The position is that, under EU VAT law, which, in turn, governs Irish VAT law, golf facilities which are being provided in the course or furtherance of business are properly liable to VAT and there can be no question of exempting them from the tax; on the other hand, golf clubs established on a non-profit making basis, for the benefit of their members, can be exempted from VAT.
The provision, on a commercial basis, of facilities for taking part in sporting activities became liable to VAT at the 12.5 per cent from 1 July 1992. Prior to that date, the position was quite confused. The provision of certain sporting facilities, including golf courses, has been treated as exempt, while the standard rate applied in other cases.
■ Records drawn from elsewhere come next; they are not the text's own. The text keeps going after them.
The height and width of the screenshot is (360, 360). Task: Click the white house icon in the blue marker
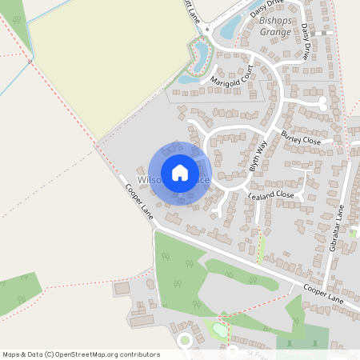tap(180, 172)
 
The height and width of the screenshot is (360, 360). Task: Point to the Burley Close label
tap(300, 138)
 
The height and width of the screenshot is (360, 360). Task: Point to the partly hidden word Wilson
tap(149, 179)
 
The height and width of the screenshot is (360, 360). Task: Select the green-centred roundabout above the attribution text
tap(185, 340)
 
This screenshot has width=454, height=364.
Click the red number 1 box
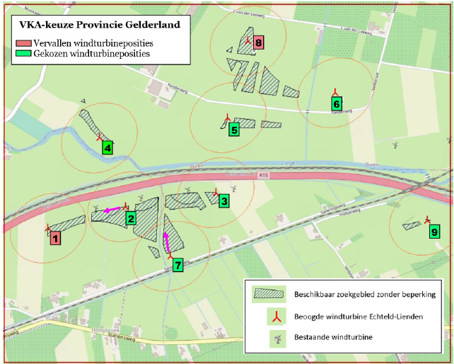point(55,239)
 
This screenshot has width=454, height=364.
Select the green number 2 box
point(131,219)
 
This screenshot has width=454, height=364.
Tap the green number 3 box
point(223,201)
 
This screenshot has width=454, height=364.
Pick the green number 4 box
point(107,147)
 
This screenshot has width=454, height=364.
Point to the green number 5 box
point(233,129)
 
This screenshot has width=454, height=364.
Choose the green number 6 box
point(337,103)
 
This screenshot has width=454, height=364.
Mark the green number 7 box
point(177,265)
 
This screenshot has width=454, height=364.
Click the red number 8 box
point(258,43)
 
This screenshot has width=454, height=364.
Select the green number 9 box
point(434,232)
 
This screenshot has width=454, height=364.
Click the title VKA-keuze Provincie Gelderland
point(99,25)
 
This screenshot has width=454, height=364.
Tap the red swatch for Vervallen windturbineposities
point(23,43)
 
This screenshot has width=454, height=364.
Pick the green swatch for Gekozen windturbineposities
point(23,53)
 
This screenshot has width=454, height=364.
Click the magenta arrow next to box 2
point(111,210)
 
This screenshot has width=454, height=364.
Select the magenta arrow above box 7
point(166,242)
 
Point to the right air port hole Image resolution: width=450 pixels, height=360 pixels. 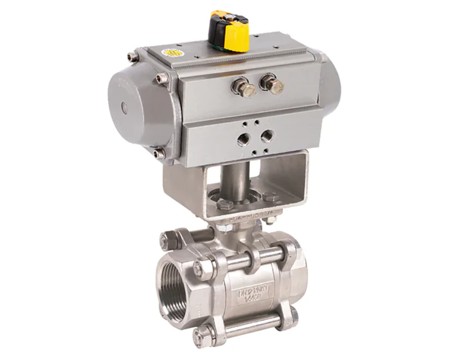click(x=266, y=136)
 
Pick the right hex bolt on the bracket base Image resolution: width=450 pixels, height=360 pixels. click(x=271, y=197)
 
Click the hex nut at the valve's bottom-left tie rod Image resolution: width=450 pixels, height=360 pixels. click(x=205, y=332)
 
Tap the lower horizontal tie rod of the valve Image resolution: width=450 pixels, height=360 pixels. click(x=251, y=325)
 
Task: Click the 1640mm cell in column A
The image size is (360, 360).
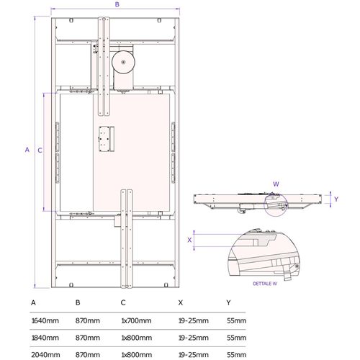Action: click(x=45, y=320)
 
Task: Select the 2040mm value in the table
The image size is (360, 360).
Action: click(x=45, y=355)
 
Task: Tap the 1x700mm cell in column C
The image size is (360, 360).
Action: click(x=136, y=320)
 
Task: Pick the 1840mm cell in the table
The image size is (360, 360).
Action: click(x=45, y=338)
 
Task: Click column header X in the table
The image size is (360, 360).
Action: click(x=181, y=302)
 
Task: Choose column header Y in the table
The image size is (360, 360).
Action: click(x=228, y=302)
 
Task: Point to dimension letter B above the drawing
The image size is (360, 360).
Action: click(x=117, y=4)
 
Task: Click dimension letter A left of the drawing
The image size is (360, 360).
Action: click(x=27, y=150)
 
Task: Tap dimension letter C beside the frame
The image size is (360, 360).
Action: click(x=40, y=150)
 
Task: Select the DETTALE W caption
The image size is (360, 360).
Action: click(x=265, y=284)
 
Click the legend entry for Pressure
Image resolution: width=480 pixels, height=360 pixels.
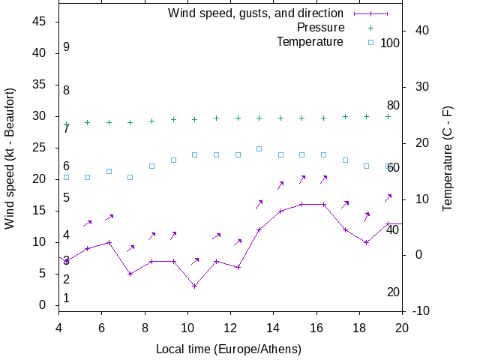(x=320, y=28)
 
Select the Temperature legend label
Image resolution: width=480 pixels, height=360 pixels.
(x=310, y=42)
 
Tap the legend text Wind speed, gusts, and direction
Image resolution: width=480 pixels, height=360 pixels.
(x=255, y=14)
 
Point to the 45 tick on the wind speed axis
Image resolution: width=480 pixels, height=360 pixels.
(x=40, y=22)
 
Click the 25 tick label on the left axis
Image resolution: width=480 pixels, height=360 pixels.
(x=40, y=148)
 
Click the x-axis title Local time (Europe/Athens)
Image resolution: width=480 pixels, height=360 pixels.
(x=229, y=350)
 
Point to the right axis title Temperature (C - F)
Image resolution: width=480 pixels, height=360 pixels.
(x=447, y=158)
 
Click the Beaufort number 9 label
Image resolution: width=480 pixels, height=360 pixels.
(x=66, y=47)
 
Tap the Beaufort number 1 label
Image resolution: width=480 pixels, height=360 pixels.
(x=66, y=298)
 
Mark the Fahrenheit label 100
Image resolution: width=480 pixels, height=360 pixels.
(x=390, y=43)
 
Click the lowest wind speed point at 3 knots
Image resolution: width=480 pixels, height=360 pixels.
(x=194, y=286)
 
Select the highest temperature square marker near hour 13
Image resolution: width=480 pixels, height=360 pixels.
(x=259, y=148)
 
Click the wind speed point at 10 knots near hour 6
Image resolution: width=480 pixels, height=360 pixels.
(x=109, y=242)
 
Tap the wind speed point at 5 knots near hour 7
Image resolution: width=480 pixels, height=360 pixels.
(x=130, y=274)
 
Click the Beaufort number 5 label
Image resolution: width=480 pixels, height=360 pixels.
(x=66, y=198)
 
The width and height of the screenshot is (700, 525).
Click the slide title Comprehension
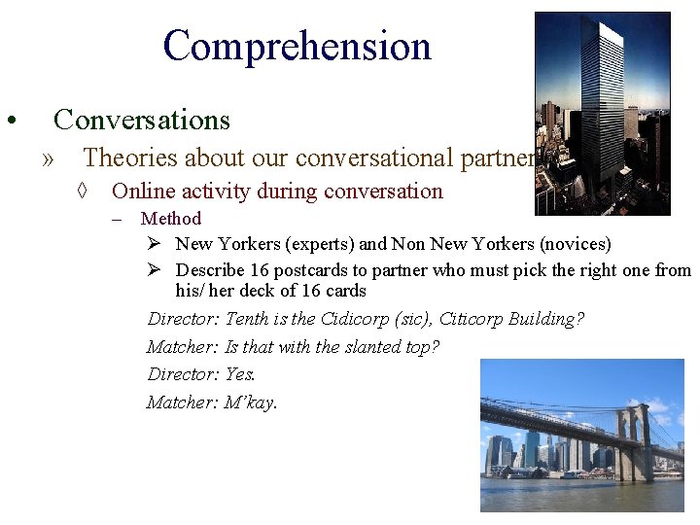pyautogui.click(x=297, y=46)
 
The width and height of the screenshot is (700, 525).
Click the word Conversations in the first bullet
pyautogui.click(x=142, y=120)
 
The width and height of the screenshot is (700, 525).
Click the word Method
pyautogui.click(x=171, y=219)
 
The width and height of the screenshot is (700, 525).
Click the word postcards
pyautogui.click(x=310, y=269)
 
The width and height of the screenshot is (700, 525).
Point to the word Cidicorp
pyautogui.click(x=356, y=319)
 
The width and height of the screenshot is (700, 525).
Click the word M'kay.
pyautogui.click(x=251, y=402)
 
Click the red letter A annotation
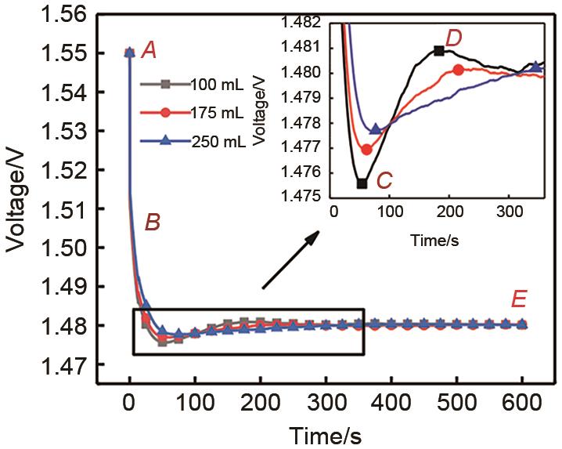click(149, 52)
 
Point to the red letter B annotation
click(153, 223)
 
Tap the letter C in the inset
click(384, 181)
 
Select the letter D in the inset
click(454, 37)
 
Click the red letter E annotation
click(518, 299)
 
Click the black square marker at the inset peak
click(439, 51)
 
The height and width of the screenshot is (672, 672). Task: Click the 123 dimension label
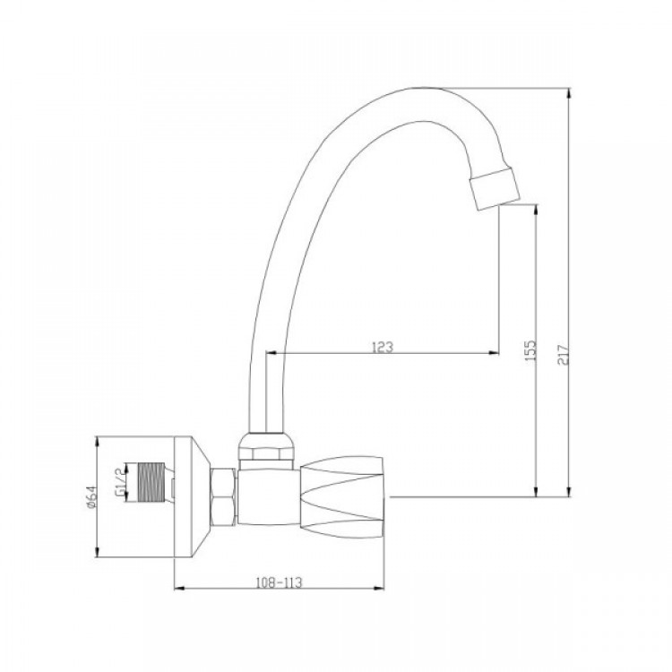click(383, 346)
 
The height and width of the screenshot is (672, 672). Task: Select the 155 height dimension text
click(530, 350)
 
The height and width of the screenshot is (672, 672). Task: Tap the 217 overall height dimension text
click(564, 354)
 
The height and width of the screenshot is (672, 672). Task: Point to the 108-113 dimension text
click(279, 582)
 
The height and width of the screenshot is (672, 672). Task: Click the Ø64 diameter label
click(90, 497)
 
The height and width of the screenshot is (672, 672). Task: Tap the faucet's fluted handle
click(342, 496)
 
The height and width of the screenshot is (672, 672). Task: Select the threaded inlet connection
click(151, 482)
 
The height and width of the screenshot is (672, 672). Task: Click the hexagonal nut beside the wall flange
click(223, 496)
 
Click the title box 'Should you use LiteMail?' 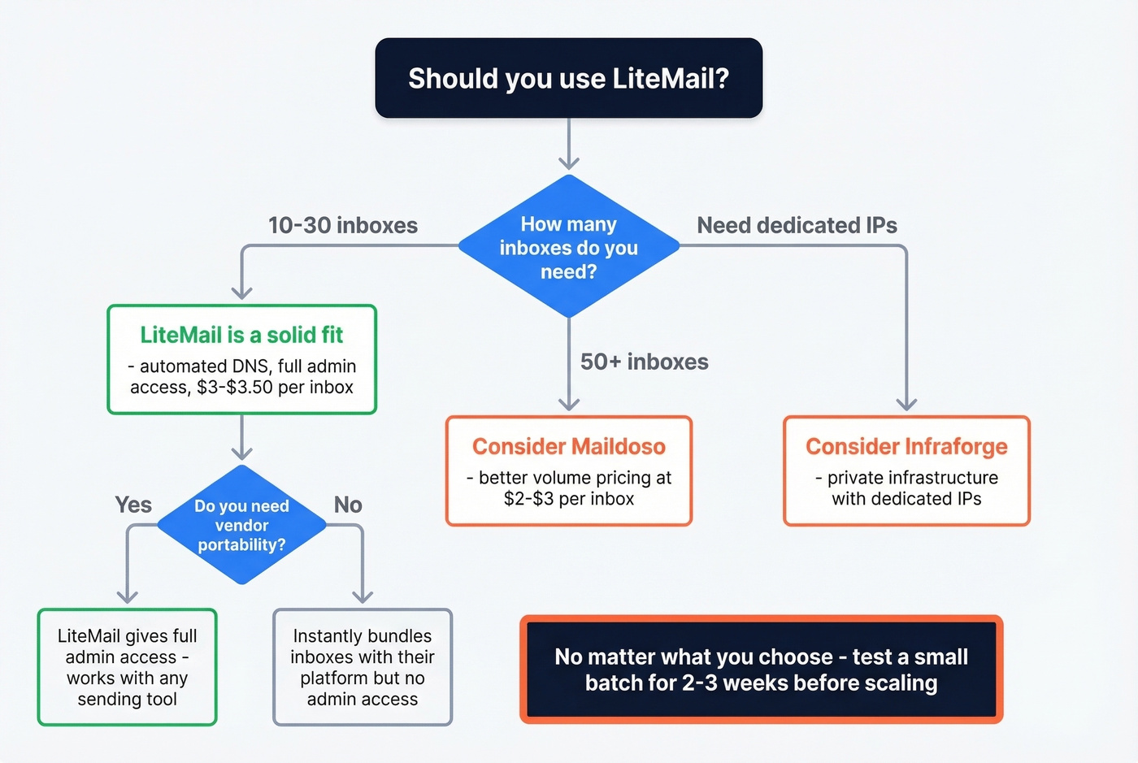[x=568, y=78]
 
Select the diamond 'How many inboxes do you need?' [x=568, y=247]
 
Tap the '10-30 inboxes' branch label [x=342, y=225]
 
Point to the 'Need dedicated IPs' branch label [x=797, y=225]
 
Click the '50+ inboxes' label [x=644, y=362]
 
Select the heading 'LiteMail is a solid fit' [x=241, y=335]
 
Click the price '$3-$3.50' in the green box [x=234, y=388]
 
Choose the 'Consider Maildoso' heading [x=568, y=446]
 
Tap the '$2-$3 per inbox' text [x=568, y=499]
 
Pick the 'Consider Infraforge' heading [x=906, y=446]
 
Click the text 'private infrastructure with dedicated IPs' [x=906, y=488]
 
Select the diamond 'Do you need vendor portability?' [x=241, y=525]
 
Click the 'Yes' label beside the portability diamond [x=133, y=505]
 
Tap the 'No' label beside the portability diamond [x=348, y=505]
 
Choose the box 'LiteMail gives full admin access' [x=127, y=667]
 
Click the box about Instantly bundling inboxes [x=362, y=667]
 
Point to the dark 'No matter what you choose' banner [x=761, y=670]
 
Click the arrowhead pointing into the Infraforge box [x=906, y=404]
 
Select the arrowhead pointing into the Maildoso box [x=569, y=404]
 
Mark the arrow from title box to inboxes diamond [x=569, y=145]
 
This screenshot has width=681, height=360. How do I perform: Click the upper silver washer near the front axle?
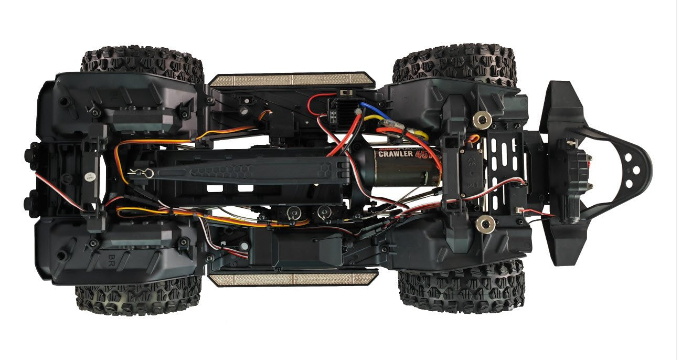(481, 120)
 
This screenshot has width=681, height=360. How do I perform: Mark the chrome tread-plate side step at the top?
(291, 80)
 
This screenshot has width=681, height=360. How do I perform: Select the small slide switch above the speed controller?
(345, 92)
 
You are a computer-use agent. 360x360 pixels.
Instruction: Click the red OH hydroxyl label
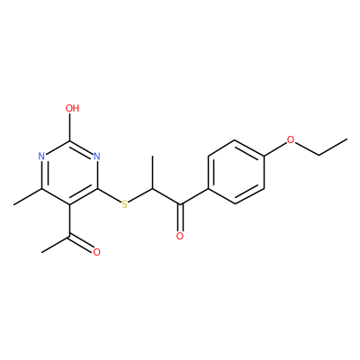coord(72,108)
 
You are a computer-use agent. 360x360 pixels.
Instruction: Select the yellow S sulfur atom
coord(124,204)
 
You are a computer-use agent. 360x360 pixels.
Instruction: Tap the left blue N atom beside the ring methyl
coord(41,157)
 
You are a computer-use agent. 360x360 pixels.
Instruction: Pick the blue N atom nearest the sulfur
coord(96,157)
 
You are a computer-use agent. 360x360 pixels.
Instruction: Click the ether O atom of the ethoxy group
coord(290,140)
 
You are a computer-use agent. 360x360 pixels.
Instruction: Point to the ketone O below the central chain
coord(180,236)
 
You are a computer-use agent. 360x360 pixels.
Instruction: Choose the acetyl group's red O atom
coord(96,252)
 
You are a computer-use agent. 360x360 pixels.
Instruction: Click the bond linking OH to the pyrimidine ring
coord(70,127)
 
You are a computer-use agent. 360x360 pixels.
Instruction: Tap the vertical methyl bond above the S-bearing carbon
coord(152,173)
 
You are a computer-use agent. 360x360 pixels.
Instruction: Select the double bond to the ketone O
coord(180,218)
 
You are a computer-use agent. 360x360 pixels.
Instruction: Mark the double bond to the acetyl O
coord(81,242)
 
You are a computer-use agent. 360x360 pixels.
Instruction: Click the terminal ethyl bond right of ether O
coord(333,147)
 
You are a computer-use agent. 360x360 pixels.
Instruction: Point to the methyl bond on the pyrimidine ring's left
coord(28,197)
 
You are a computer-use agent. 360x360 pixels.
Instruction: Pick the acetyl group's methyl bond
coord(56,244)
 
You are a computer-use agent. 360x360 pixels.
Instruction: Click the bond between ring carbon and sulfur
coord(109,195)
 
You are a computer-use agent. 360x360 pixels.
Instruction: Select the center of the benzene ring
coord(237,172)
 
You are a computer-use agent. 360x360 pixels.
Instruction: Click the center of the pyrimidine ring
coord(69,173)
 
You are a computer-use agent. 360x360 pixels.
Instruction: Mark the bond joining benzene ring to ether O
coord(274,149)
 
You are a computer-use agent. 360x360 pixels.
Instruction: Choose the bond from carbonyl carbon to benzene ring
coord(194,197)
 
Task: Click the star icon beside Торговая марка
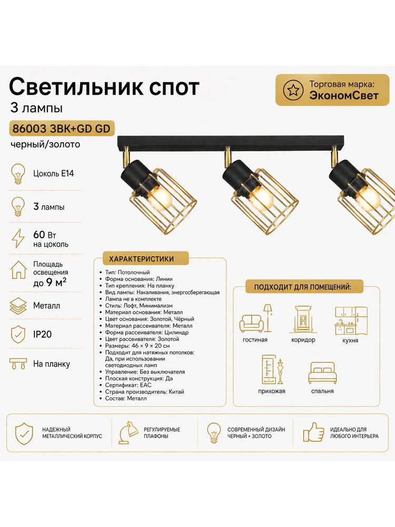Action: click(291, 90)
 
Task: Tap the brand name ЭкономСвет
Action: click(343, 95)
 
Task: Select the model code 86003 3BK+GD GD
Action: click(62, 129)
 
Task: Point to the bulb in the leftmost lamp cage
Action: click(160, 198)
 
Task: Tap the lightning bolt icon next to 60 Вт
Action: click(18, 238)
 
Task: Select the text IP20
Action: click(42, 334)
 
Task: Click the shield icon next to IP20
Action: click(18, 334)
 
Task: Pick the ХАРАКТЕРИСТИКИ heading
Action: click(141, 259)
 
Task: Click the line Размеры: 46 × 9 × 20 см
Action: click(137, 346)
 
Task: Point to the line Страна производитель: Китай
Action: click(144, 392)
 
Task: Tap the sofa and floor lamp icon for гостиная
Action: click(256, 318)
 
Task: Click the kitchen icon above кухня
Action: click(351, 320)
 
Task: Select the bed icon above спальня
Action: click(322, 373)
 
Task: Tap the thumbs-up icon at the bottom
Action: click(313, 432)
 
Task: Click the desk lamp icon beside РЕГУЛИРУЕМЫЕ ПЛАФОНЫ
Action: click(128, 433)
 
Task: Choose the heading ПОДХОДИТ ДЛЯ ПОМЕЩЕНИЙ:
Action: click(303, 287)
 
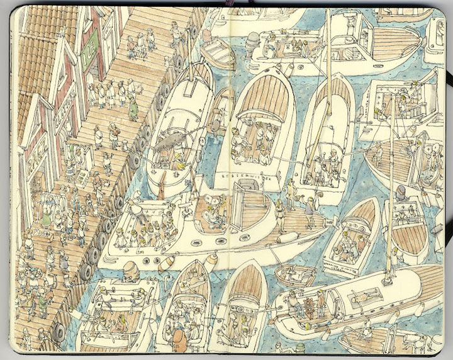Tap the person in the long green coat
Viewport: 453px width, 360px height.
pos(133,110)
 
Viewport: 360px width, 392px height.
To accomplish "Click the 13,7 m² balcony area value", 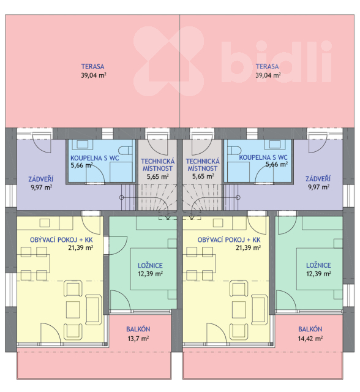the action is [x=138, y=339].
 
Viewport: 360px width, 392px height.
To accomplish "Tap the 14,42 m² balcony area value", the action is [x=310, y=339].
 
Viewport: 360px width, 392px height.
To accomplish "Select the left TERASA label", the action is [x=92, y=67].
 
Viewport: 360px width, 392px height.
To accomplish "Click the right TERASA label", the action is [x=267, y=67].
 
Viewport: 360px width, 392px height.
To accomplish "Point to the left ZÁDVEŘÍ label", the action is [x=41, y=179].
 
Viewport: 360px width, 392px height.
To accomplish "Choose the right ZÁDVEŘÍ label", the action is [x=318, y=179].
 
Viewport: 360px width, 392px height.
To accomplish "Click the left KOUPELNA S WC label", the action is [x=95, y=158].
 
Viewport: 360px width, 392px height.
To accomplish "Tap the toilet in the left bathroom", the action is [x=126, y=151].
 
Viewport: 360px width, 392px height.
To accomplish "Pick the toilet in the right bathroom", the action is [x=234, y=151].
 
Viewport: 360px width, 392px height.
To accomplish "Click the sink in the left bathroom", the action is [x=82, y=145].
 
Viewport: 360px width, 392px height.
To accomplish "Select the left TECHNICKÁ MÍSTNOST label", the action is [x=157, y=165].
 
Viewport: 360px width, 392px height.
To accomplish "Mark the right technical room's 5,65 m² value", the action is [x=203, y=176].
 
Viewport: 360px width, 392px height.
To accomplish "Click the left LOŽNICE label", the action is [x=150, y=265].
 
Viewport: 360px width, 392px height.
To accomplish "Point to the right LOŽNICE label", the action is [x=318, y=265].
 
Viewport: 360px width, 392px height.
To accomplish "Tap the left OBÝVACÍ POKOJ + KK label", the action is [x=61, y=240].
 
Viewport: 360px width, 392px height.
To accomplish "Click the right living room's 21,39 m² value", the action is [x=249, y=247].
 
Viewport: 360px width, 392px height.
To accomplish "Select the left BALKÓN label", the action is [x=138, y=329].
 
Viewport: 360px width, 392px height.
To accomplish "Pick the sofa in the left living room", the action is [x=94, y=310].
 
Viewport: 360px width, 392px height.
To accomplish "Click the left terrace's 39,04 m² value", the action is [x=94, y=75].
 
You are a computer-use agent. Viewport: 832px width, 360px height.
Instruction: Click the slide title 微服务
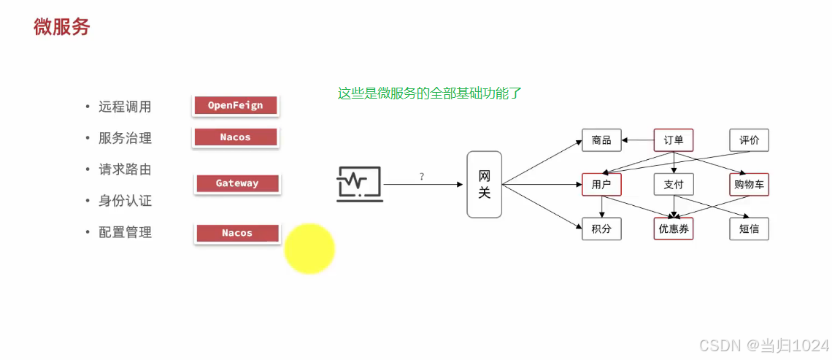coord(62,27)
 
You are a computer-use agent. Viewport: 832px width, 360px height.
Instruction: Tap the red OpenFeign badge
coord(235,106)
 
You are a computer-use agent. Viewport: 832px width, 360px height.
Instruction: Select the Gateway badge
coord(237,183)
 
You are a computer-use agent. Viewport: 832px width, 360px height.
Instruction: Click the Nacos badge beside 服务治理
coord(235,137)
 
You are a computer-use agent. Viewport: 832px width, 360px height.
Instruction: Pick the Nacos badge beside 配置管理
coord(237,233)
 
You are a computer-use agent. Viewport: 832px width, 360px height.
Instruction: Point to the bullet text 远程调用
coord(125,107)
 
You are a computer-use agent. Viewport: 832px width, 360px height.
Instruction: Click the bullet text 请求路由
coord(125,169)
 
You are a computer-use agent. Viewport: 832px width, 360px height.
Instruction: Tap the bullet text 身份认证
coord(125,201)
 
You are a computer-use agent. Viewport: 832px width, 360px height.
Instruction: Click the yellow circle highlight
coord(309,249)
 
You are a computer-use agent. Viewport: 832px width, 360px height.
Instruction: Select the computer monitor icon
coord(358,183)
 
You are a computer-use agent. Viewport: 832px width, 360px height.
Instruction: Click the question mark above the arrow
coord(422,177)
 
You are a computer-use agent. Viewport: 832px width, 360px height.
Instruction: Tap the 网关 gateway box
coord(485,184)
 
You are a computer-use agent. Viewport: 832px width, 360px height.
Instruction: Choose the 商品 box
coord(601,140)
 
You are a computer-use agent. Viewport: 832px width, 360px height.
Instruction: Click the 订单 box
coord(673,140)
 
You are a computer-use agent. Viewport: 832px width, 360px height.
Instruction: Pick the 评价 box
coord(749,140)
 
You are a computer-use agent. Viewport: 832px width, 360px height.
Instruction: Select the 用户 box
coord(601,185)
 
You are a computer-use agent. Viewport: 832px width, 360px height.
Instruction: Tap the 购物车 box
coord(749,185)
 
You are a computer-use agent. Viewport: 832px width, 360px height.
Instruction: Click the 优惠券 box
coord(673,229)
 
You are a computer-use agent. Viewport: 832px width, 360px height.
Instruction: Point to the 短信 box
coord(749,229)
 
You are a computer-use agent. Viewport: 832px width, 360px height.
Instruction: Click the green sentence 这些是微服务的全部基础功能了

However, all sporting facilities provided as part of a hotel operation were liable to VAT at 10 per cent.
This treatment of commercial entities could not have been allowed to continue, as it was contrary to EU rules and created distortions of competition between sporting facilities provided by hotels which were taxable and similar facilities provided by other commercial operators which were exempt. The distortion had become very pronounced because of the trends in the commercial sector over the last few years.
As regards the question of proprietor-owned clubs being at a disadvantage as compared to member-owned clubs, I wish to advise the Deputy that this issue was considered recently by the Government on foot of a study undertaken by my Department in conjunction with the Revenue Commissioners, following representations from the proprietor-owned clubs. While I accept that there is, inevitably, some competition between taxable and non-taxable entities, I am not convinced that, as matters stand, distortion of competition arises between them to a sufficient extent or on a wide enough scale to warrant changing the law.